A plaster-wrapped hand comes into view, and I snap my head up. I moan a bit at the pain in my neck from my sleeping position and wince at the burning in my eyes from the salty lake they leaked so much the day before. I keep my eyes closed for a moment, not wanting to see my dad in the state I met him in last night.

His grip tightens on my hand again. I open my eyes slowly, and I am met with one of the most beautiful visions in my life. Dad is sitting up, his hospital bed adjusted to fit his back, and he is grinning widely at me.

“Dad!” I squeal, tears gathering in my eyes again, and I stand up to hug him gently, careful not to hurt him.

“Hey, beautiful,” he says, in a raspy voice. “Hey there . . . stop it, baby, stop crying. I’m perfectly fine.” He rubs my back, and I will myself to stop crying, knowing that dad hates to see me cry .

“I told your mom not to call you until I’m back home, but she never listened before and still doesn’t,” he sighs wistfully, patting my back.

I release him from the hug and wipe my eyes. I have questions, but not here, and not now.

“How’re you feeling, dad? Are you in pain? Should I call the doctors?”

“I’m fine, Rory. The doctor has been here while you were asleep. Your friends, too.”

“My friends? They’re here?” I ask incredulously, wondering how I slept through it all.

Much more surprised my friends let me sleep without some sort of souvenir for me, like a band-aid on my lips.

“Yeah, they were here. Brittney, Ryan, and some other girl. Then there was a guy who refused to enter, just stayed at the entrance staring at you before he stepped out again."

I feel my heart go thud in my chest and stop for a second before it starts to beat again at a totally abnormal rate.

“What’s wrong? Is everything okay?” he asks me, looking concerned at the stricken expression on my face.

“Yes, Dad. Everything is alright,” I try to say in a calm voice, keeping the tremor racing through me from reflecting in my voice. I don’t want my overprotective father worrying about guy issues on his hospital bed. Why am I overreacting? It might have been Alex.

But my dad knows Alex, my brain reminds me, popping off the bubble of illusion I’m about to blow up for myself.

Maybe it’s Dylan? Ethan? I counter the tiny voice in my mind, wanting . . . no, needing to believe someone other than Alex is out there, right in the same city, the same hospital with me. The tiny voice in my mind sighs and rolls her eyes at me, retreating deeply back behind the screen.

“Well, where are they now?” I ask Dad, who is giving me a suspicious look. He may be on a hospital bed, but he won’t mind kicking Jake’s ass with his uninjured leg. I bet he doesn’t know Alex drove me here yet or is just not saying anything about it for now. But the former seems more likely.

“They went to get breakfast. They got here around six this morning. I wonder when they left Birchwood for them to arrive this early,” dad explains, ending it with a yawn, and I can tell he’s sleepy.

Probably from the meds and all he’s been through.

“You’re still feeling sleepy, dad?” I ask, and he shakes his head in the negative, only for him to yawn twice as hard.

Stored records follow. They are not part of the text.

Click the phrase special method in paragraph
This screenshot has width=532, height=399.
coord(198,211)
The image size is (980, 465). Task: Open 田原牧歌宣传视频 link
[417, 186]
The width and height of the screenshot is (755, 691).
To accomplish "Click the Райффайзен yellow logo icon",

I roll my eyes at him. “Get some rest, Dad. I’ll be out here when you wake up again.” I tuck him in and kiss his forehead, his eyes closing already.

I smile at him fondly, raise my eyes, and whisper silently into the air. “Thank You for keeping dad safe. Thank you so much.”

I step out of his room silently, my heart beginning to pound painfully in my chest at the thought of seeing Jake.

But it’s to no avail.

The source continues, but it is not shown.